Going by data, Uddhav and Raj together make up a political force to reckon with despite their dismal performances in the November 2024 state Assembly polls, which left the Sena (UBT) battered and the MNS fighting for its survival.
A ward-wise breakup of the Assembly elections, collated and analysed by The Indian Express, shows that in 67 of the 227 BMC wards in the city, or 30% wards, the MNS polled more votes than the winning margin. While the Opposition alliance Maha Vikas Aghadi (MVA), which comprises the Congress, NCP(SP) besides the Sena (UBT), led in 39 of these wards, the Mahayuti was ahead in 28 wards.
If the Sena (UBT) allies with the MNS, it may not only consolidate its position in these 39 wards but also flip the wards where the ruling coalition was ahead.
A closer look at the geography of these wards shows that the MNS’s strength lies in the Marathi belt stretching across Worli, Dadar, Mahim, Ghatkopar, Vikhroli, and Dindoshi-Malad, where its candidates polled one-third to half of the votes secured by the MVA candidates.
The MNS was seen to have influenced 123 wards. This reveals its influence across Mumbai’s political geography despite a small vote share (4% from 25 seats in the 2024 Assembly polls).
For Uddhav, this arithmetic translates into strategy in an election where even a few hundred votes can decide a ward, even though the MNS is not that big a factor in the Assembly and the Lok Sabha polls. Given that their bases overlap, a tie-up with the MNS can ensure a transfer of votes, leading to a consolidation of the fragmented Marathi electorate.
The alliance of Thackerays is likely to force the BJP to rely more on its ally, the Eknath Shinde-led Shiv Sena, especially in the municipal corporations with a significant Marathi-speaking population like the BMC, Thane, Kalyan-Dombivali, Nashik, Pune and Navi Mumbai.
Both Uddhav and Raj, despite leading different parties and attempting to reach out to non-Marathi speakers, have kept the Marathi manoos central to their politics – an issue used by Bal Thackeray to establish the Shiv Sena in 1966.
The Uddhav-Raj reunion, however, does not come without its share of opposition, especially from the Congress which was not keen to have the “hardline” MNS on board the MVA. Cracks began to emerge in the Opposition alliance after the Mahayuti’s big win in the Assembly polls with AICC in-charge for Maharashtra, Ramesh Chennithala, announcing that the Congress would contest the BMC polls alone.

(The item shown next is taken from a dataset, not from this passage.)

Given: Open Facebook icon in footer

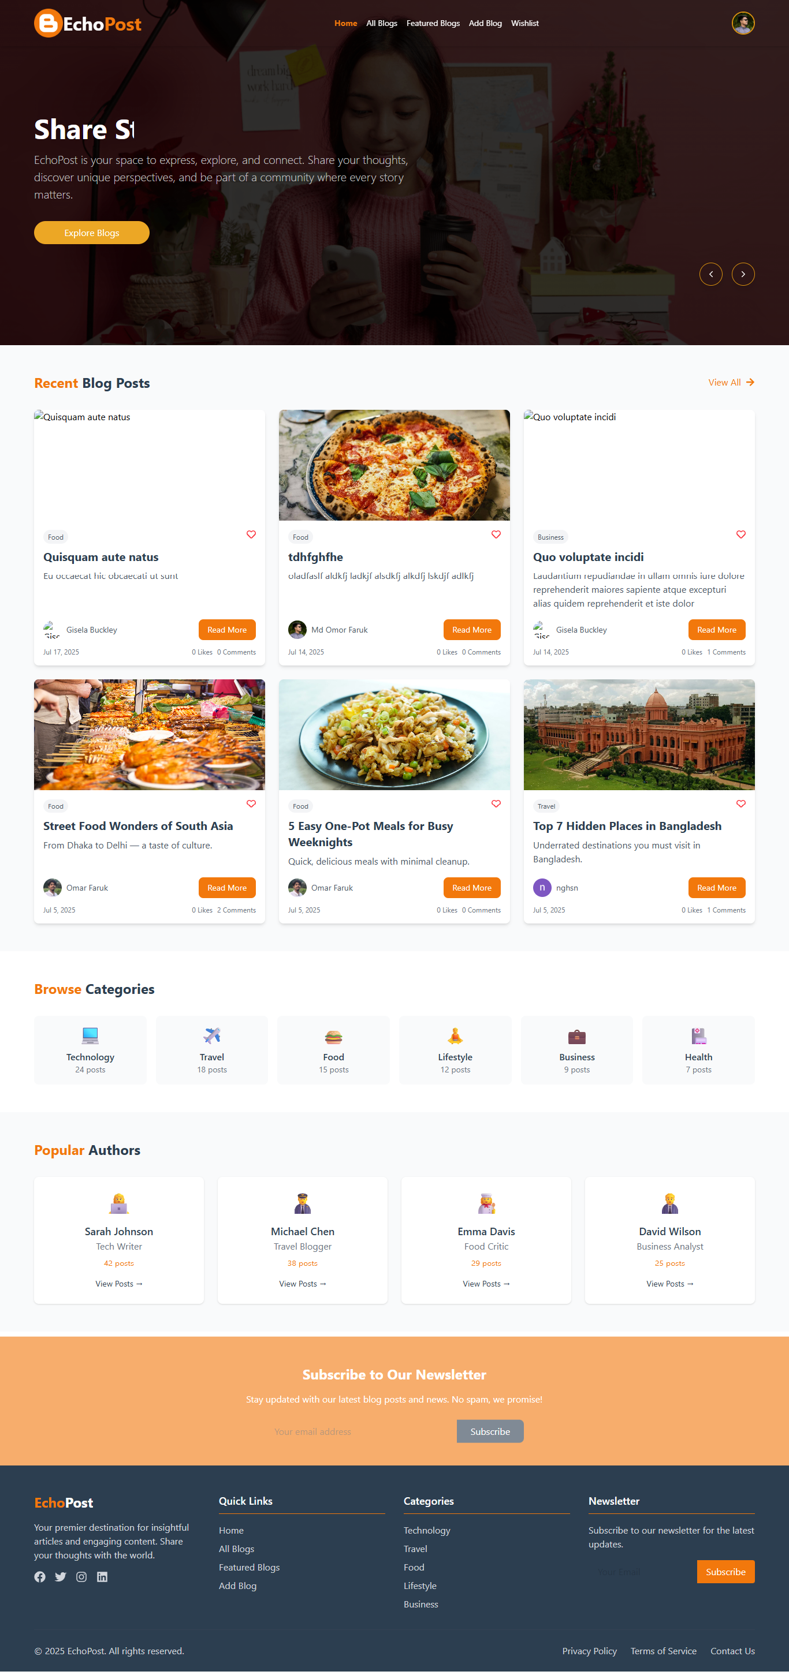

On the other hand, state Congress chief Harshvardhan Sapkal said that the party’s politics “is inclusive and accommodating”. “Therefore, any outfit that bases its politics on caste, community or religion cannot be acceptable to us ideologically. We do not want to comment on the Thackerays’ reunion but our main rival in the corporation polls is the BJP. The Congress will emerge as the rallying point for all parties which do not subscribe to the BJP’s divisive and communal agenda,” he said.
MNS’s journey
Miffed over his cousin’s elevation as the undivided Sena’s working president, Raj walked out of the party and floated the MNS in 2006.
In its first Assembly election three years later, the MNS won 13 of the 143 seats it contested with a 5.71% vote share. In 2014, the MNS’s tally was down to one with its vote share dropping to 3.15%. Five years later, the MNS tally remained at one with its vote share dipping further to 2.25%. The party drew a blank in last year’s Assembly polls with a 1.55% vote share, even as Raj’s son Amit Thackeray also lost the election from Mahim.
The MNS’s high point came in the 2012 civic body polls where it won 27 seats in the 227-member BMC but five years later, its tally dropped to just seven.
Despite its dwindling electoral graph, Raj’s charisma as a leader and his ability to pick the right alliance seemingly helped his party stay relevant, although it was perceived by his rivals as a “vote-cutter”.